1. An oven lighting, comprising:

an LED module with at least one LED; and

an optical fiber bundle,

wherein the optical fiber bundle has at least one light input end adjacent to the LED module, and at least one light output end adjacent to a cavity wall of an oven cavity for illuminating the oven cavity.

2. The oven lighting according to claim 1, wherein the optical fiber bundle is a glass optical fiber bundle.

3. The oven lighting according to claim 1, wherein the optical fiber bundle has a plurality of light output ends at the cavity wall.

4. The oven lighting according to claim 1, wherein the cavity wall has a transparent window at the at least one light output end of the optical fiber bundle.

5. The oven lighting according to claim 4, wherein the transparent window has a light diffusion structure.

6. The oven lighting according to claim 1, wherein the LED module comprises a plurality of LEDs.

7. The oven lighting according to claim 6, wherein the plurality of LEDs have different colors and/or different color temperatures.

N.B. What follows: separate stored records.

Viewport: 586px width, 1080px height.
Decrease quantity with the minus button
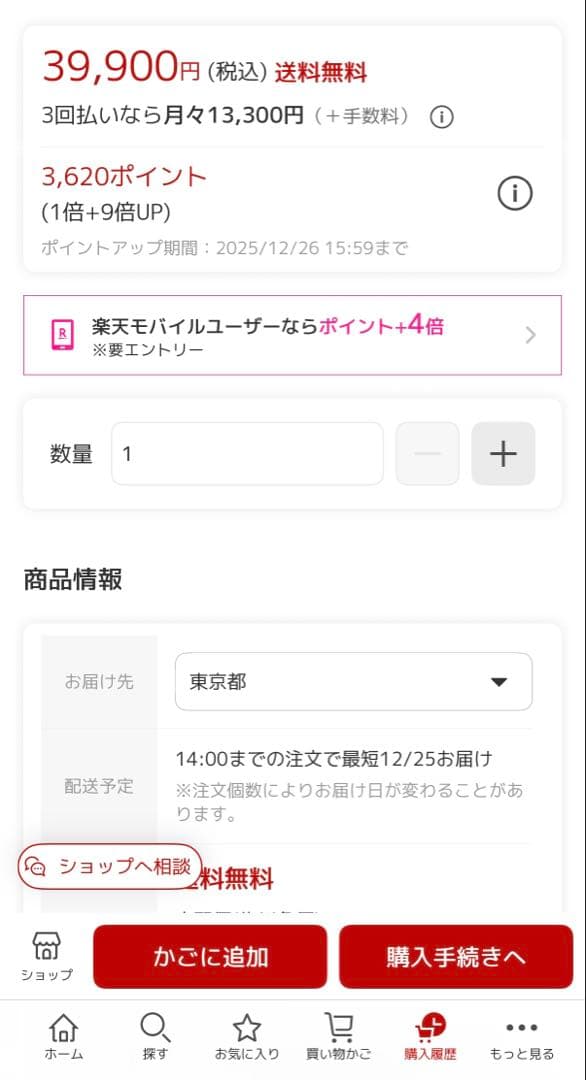point(427,453)
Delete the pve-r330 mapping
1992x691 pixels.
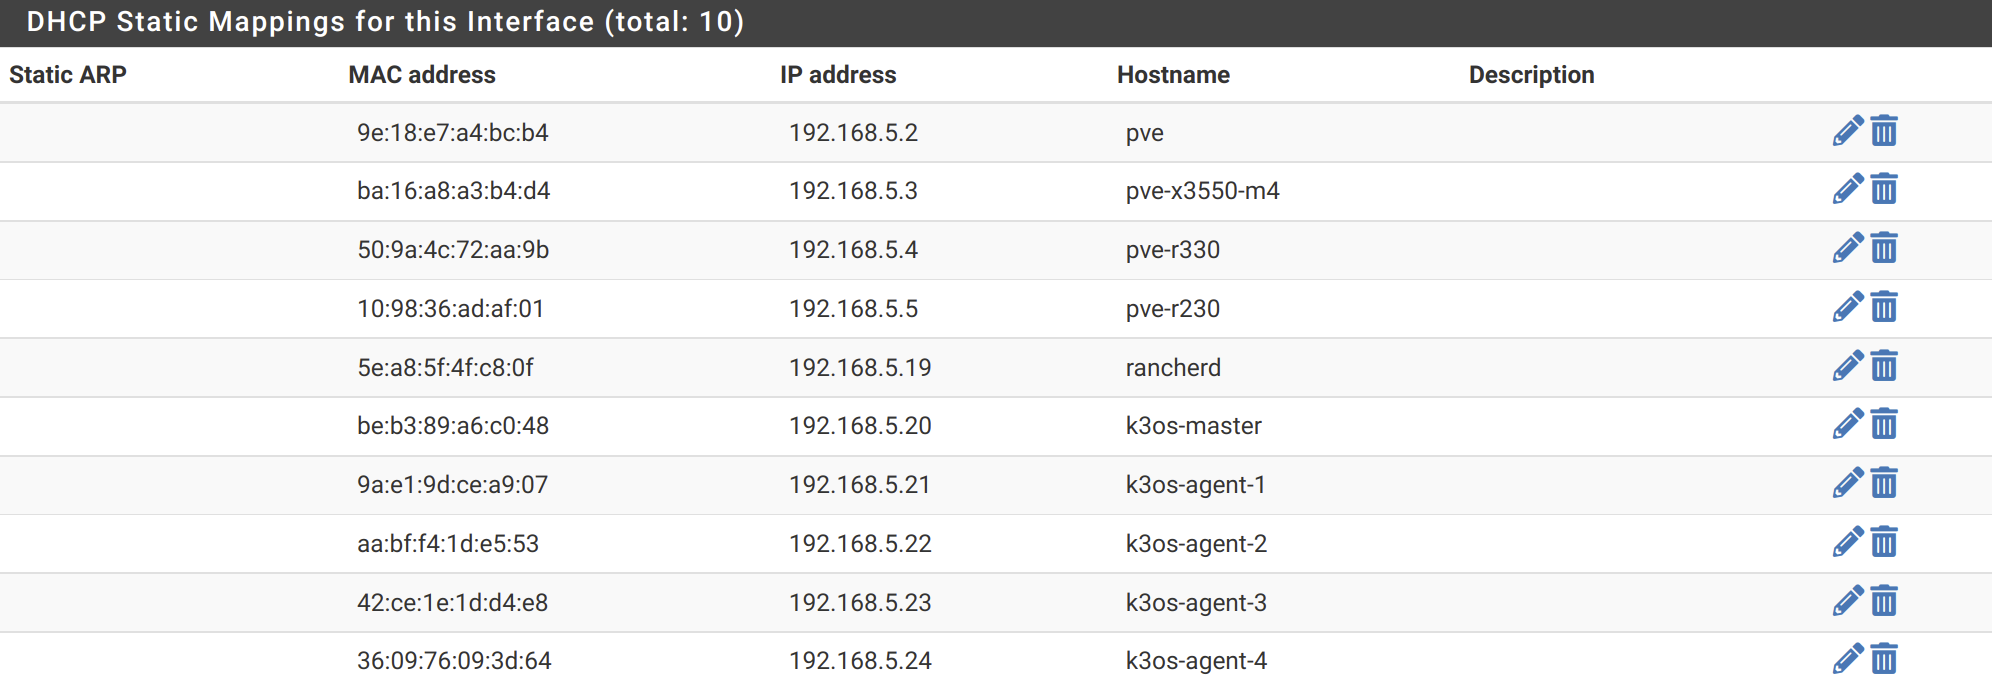click(1884, 248)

8. The oven lighting according to claim 6, wherein the optical fiber bundle has a plurality of light input ends.

9. The oven lighting according to claim 1, wherein the optical fiber bundle comprises a plurality of optical fibers which are randomized in the optical fiber bundle.

10. The oven lighting according to claim 1, further comprising a control unit which is adapted to control the intensity and/or the color of the light emitted by the LED module.

11. The oven lighting according to claim 10, wherein the control unit is adapted to operate the LED module with a plurality of different lighting schemes.

12. The oven lighting according to claim 11, wherein the plurality of lighting schemes comprise lighting schemes for different types of ovens.

13. An oven, comprising an oven lighting according to claim 1.